A new measurement system based on phenotypic (observable) data can identify individuals at risk for adverse health outcomes based on their computed “aging score.” After collecting these data from nearly 1,000 people aged 24 to 93, NIA-funded researchers found that individuals with higher biological aging scores exhibited faster physical and cognitive decline, developed multiple health conditions, and had shorter lifespans. The approach may be a better predictor of health outcomes over time than the traditional focus on a person’s chronological age, which is based on birthdate. Findings from the study were published in Nature Aging.
NIA’s Baltimore Longitudinal Study of Aging (BLSA), the United States’ longest-running scientific study of human aging, has shown that the manifestations of aging are highly variable across individuals. Because people age differently, chronological age alone does not provide a complete picture of the influences on and the effects of aging. Phenotypes, which are observable traits based on genes and the environment’s impact on those genes, may provide insight into biological aging. Phenotypes could reveal biological aging at the cellular and molecular level, and indicate how fast health changes will occur, such as the progression of chronic disease and decline in physical and cognitive function.
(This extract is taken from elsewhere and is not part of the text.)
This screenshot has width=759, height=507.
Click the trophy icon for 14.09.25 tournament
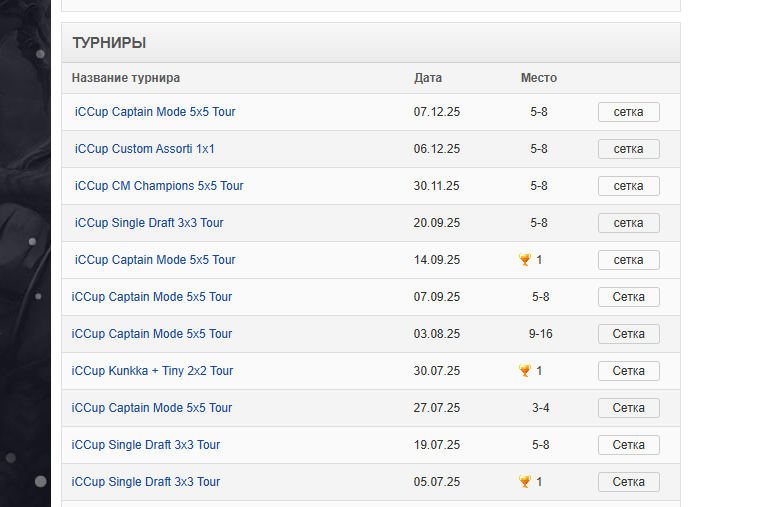[x=525, y=260]
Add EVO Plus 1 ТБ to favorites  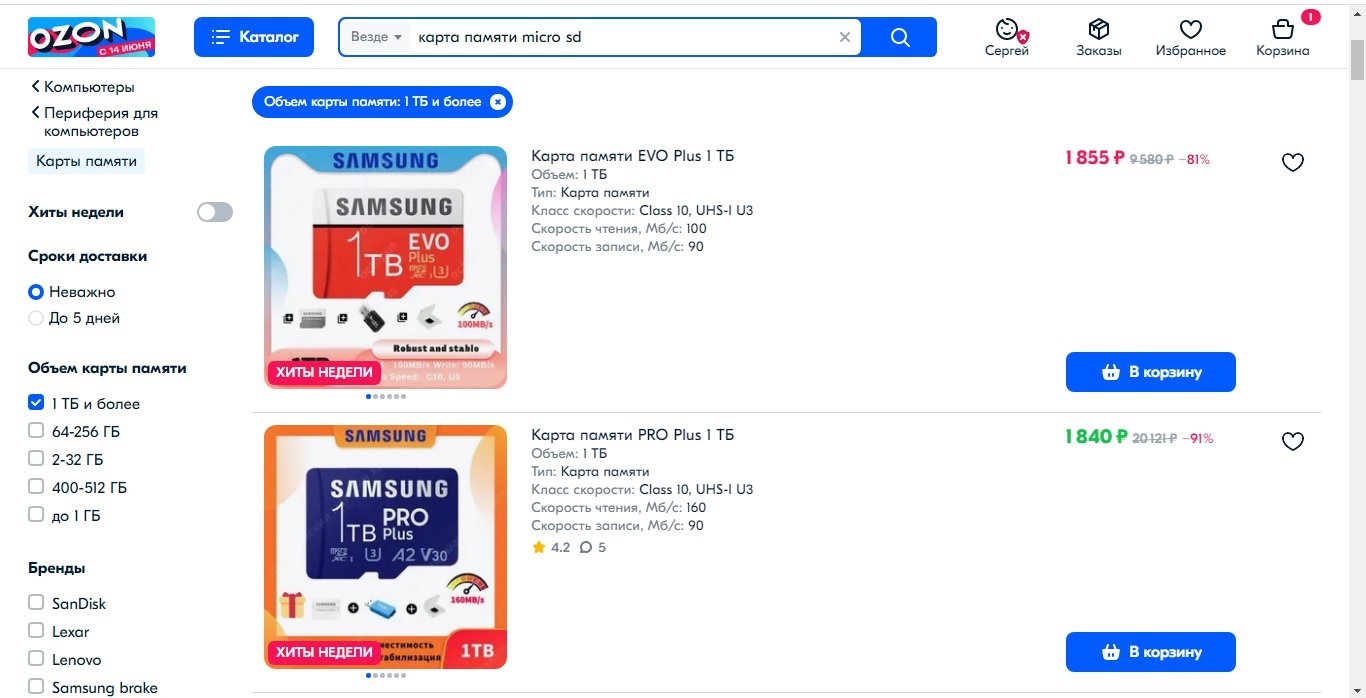tap(1293, 162)
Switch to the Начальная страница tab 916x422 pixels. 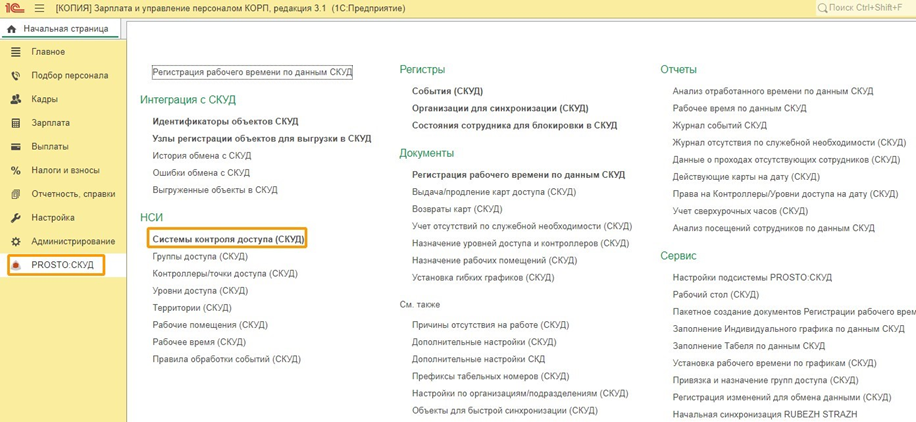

For this phenotypic study, researchers from NIA, Johns Hopkins Bloomberg School of Public Health, Yale School of Medicine, and the University of Maryland School of Medicine used data from 968 BLSA participants. The researchers organized the phenotypic data into four groups: body composition such as waist size, energetics such as oxygen consumption, homeostatic mechanisms such as blood pressure, and neuroplasticity/neurodegeneration such as brain volume and nerve firing.
For each phenotype, the researchers measured the difference between an individual’s changes over time and the sex- and age-specific average changes over time in the study population. Notably, by using these changes over time as a reference, the resulting phenotypic scores accounted for nonlinear rates of change. These nonlinear rates are important because certain measures of aging, such as fitness, do not change in a linear way over time. The study also included changes in mobility and cognitive testing, the number of medical conditions reported by participants, and participants’ lifespan.
The researchers averaged individual phenotypic scores within each phenotype group, then averaged the four group scores to find a participant’s longitudinal (over time) phenotypic-aging score. Those with higher scores, representing a faster rate of phenotypic aging than the general population, had a more rapid decline in functional aging, a speedier increase in their number of medical conditions, and a shorter lifespan. This longitudinal approach showed stronger associations with changes in physical and cognitive functions than aging measurements that use data from a single point in time. Next research steps could include linking the phenotypic-aging score with cellular and molecular measurements to enhance understanding of the biology of aging.
This research was supported by NIA grants R01AG061786, U01AG057545, U01AG032947, R01AG048069, R56AG068673, R03AG070178, P30AG028747-15S1, R01AG069915, 1R01AG068285-01, 1R01AG065403-01A1, and 1R01AG057912-01.
Reference: Kuo PL, et al. Longitudinal phenotypic aging metrics in the Baltimore Longitudinal Study of Aging. Nature Aging. 2022;2:635-643. doi: 10.1038/s43587-022-00243-7.